The wonderful team at Faber Books (via Allen & Unwin) sent me a copy of Demon Copperhead for review. It’s beautifully designed, with rich blues and shimmering gold, reflecting the ups and downs of the story itself. I will warn you, though, it’s deceptive.

It doesn’t look that long – certainly it doesn’t have the heft of its source material – but it’s a saga, and time consuming to read. It doesn’t drag, but it’s looooooong. Set aside as much time as you’d need to read Dickens, that’s my first tip!

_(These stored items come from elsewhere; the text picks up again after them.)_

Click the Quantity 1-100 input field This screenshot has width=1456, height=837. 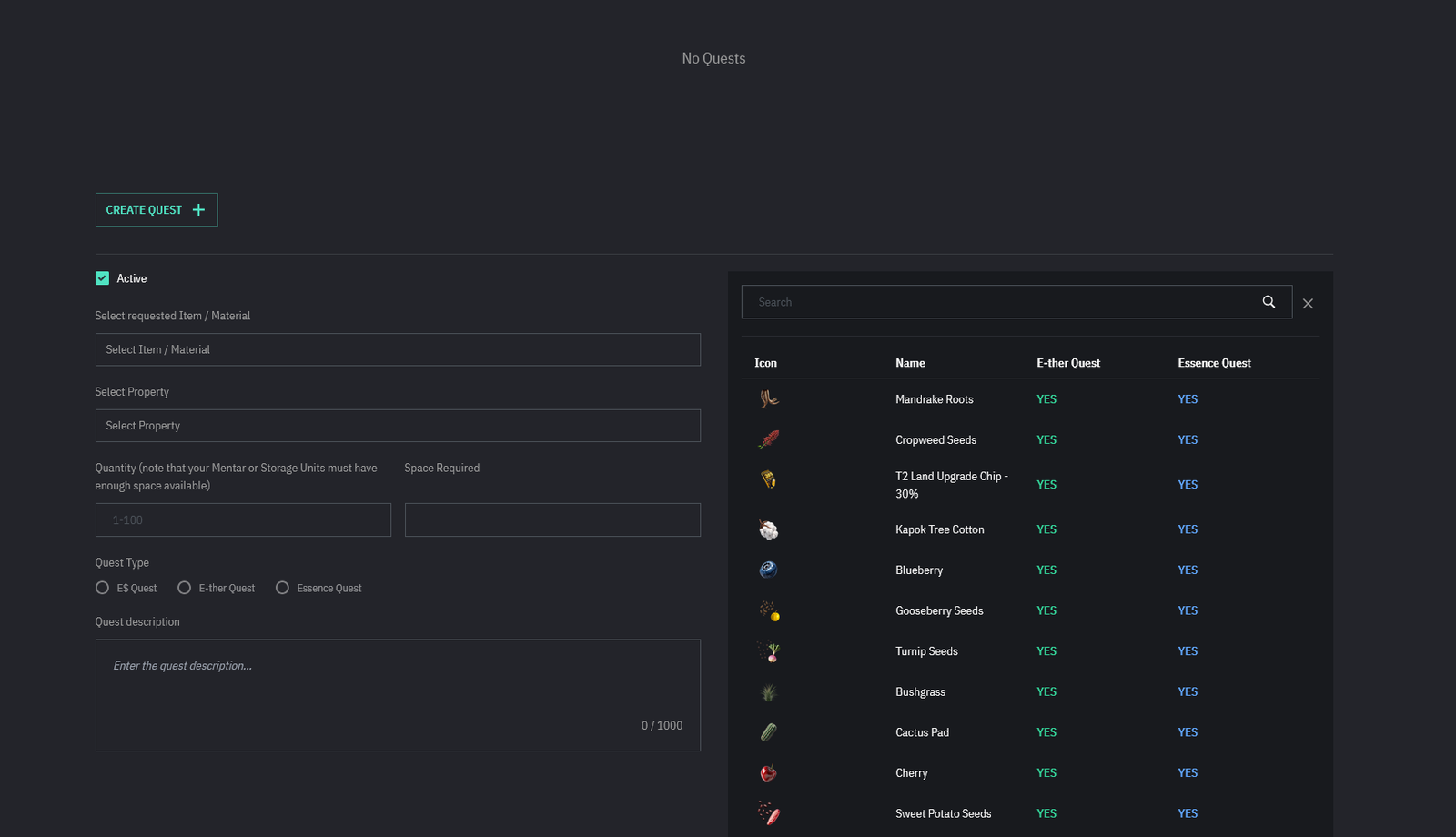click(243, 520)
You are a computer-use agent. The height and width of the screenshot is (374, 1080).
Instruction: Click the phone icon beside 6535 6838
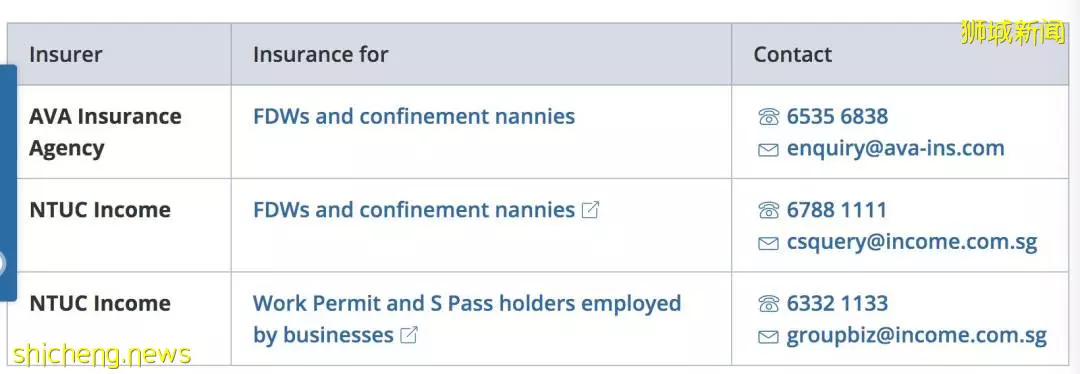tap(768, 117)
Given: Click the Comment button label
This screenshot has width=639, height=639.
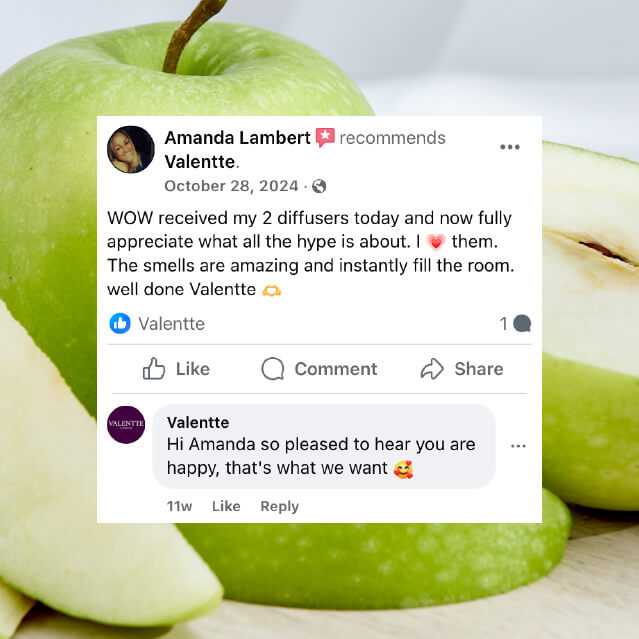Looking at the screenshot, I should coord(336,369).
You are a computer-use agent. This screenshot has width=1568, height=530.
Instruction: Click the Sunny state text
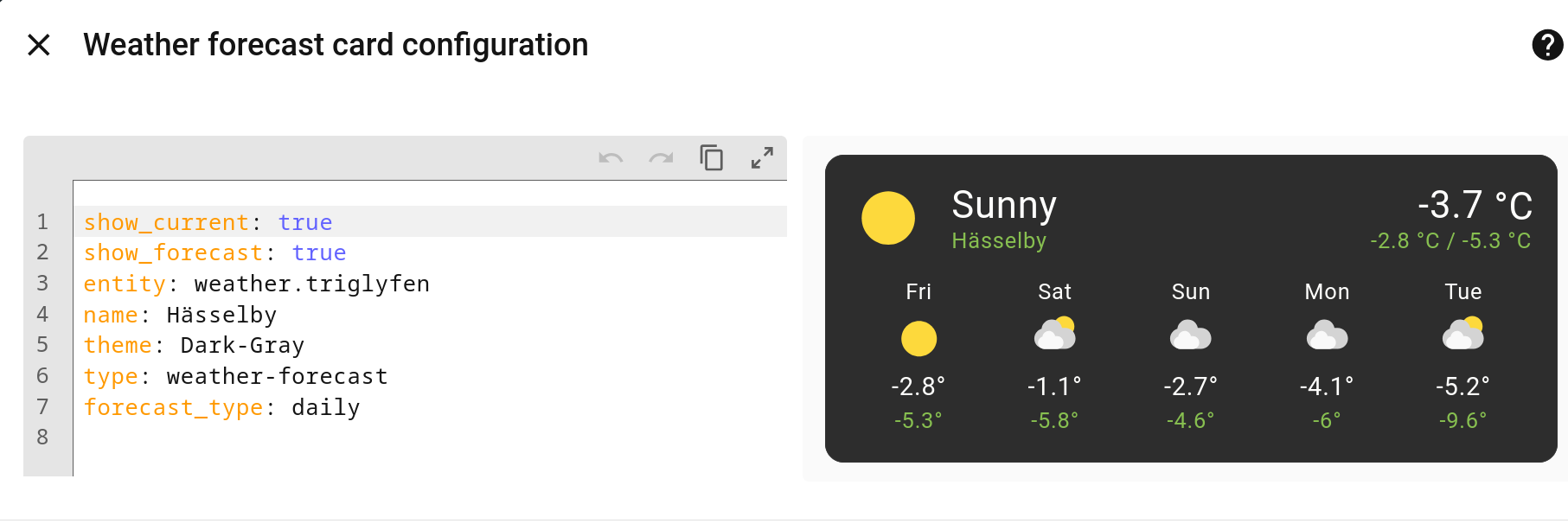pyautogui.click(x=1003, y=206)
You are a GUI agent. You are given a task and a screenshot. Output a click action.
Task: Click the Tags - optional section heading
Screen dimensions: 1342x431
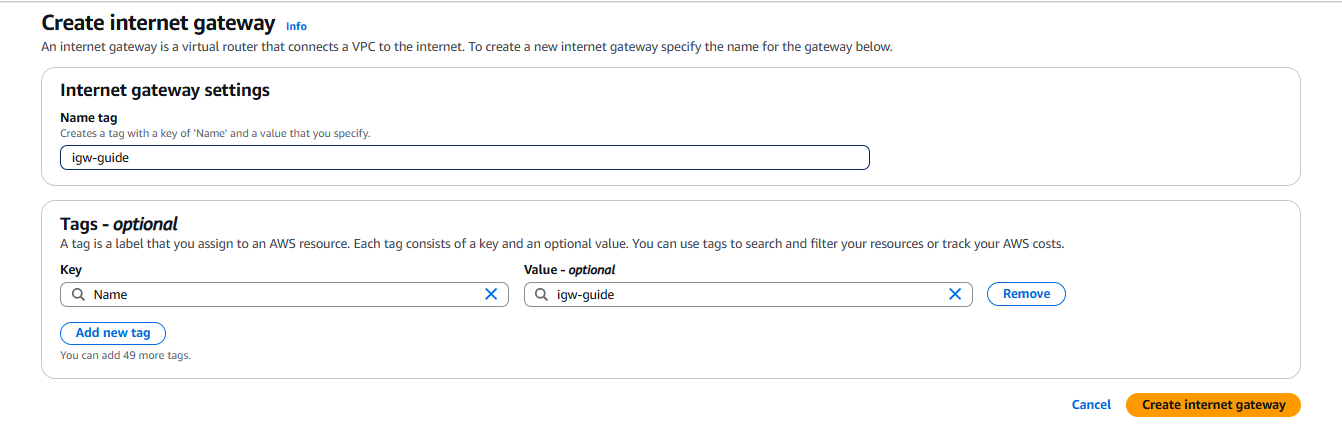[x=119, y=224]
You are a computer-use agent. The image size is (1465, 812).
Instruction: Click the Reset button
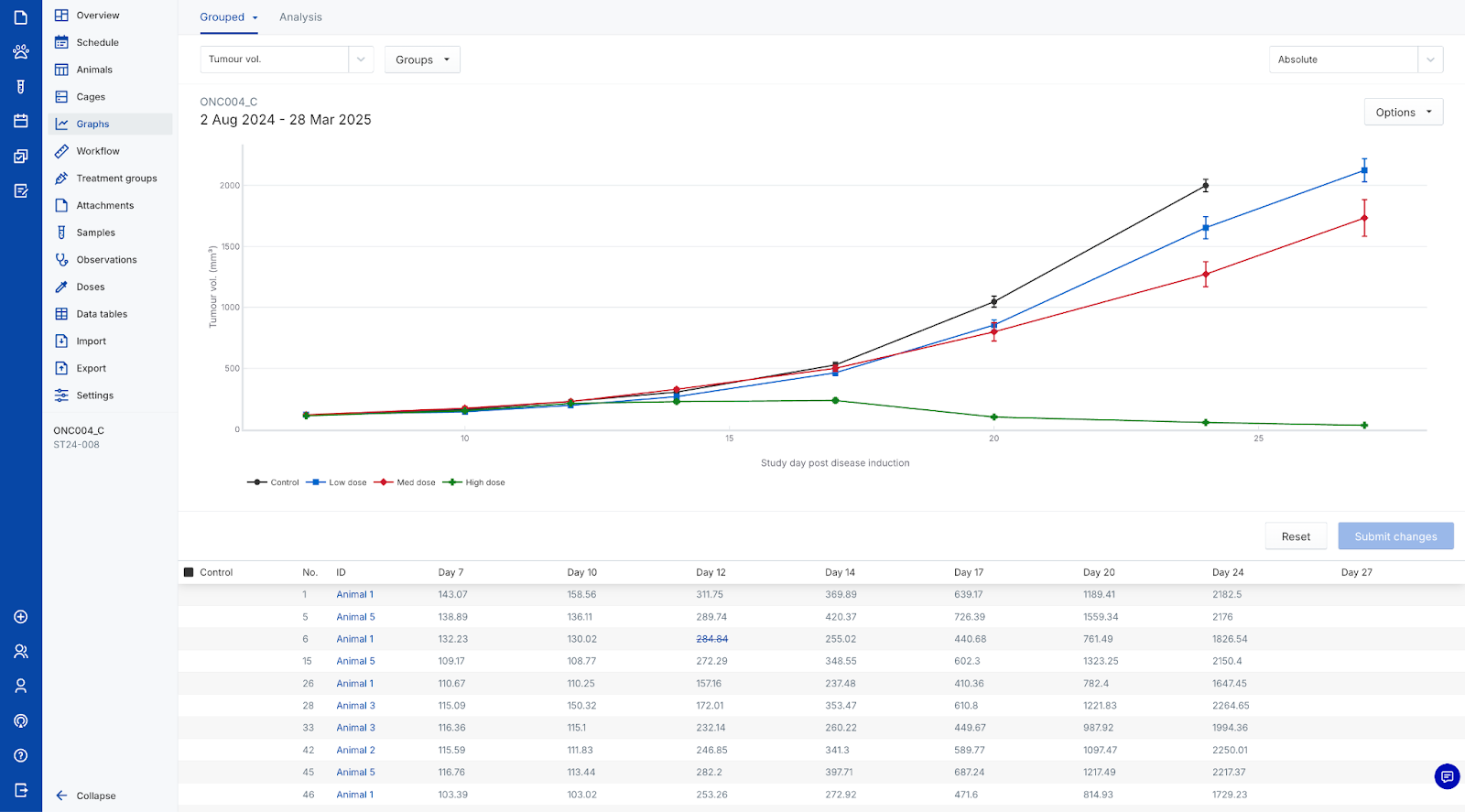click(x=1296, y=536)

Kingsolver does an incredible job, finding parallels between Dickens and a boy’s life in her homelands, the Southern Appalachian mountains of Virginia, that wouldn’t be obvious at a glance. She even manages to craft a Uriah Heep character every bit as smarmy and repellent as the original!

Demon Copperfield follows the (quasi) titular character through foster care, derelict schools, athletic success, opioid addiction, great love and devastating loss. The content of the story is a bummer (to say the least), but Damon’s scrappy determination and personable narration compensates, to stop it feeling like a misery parade.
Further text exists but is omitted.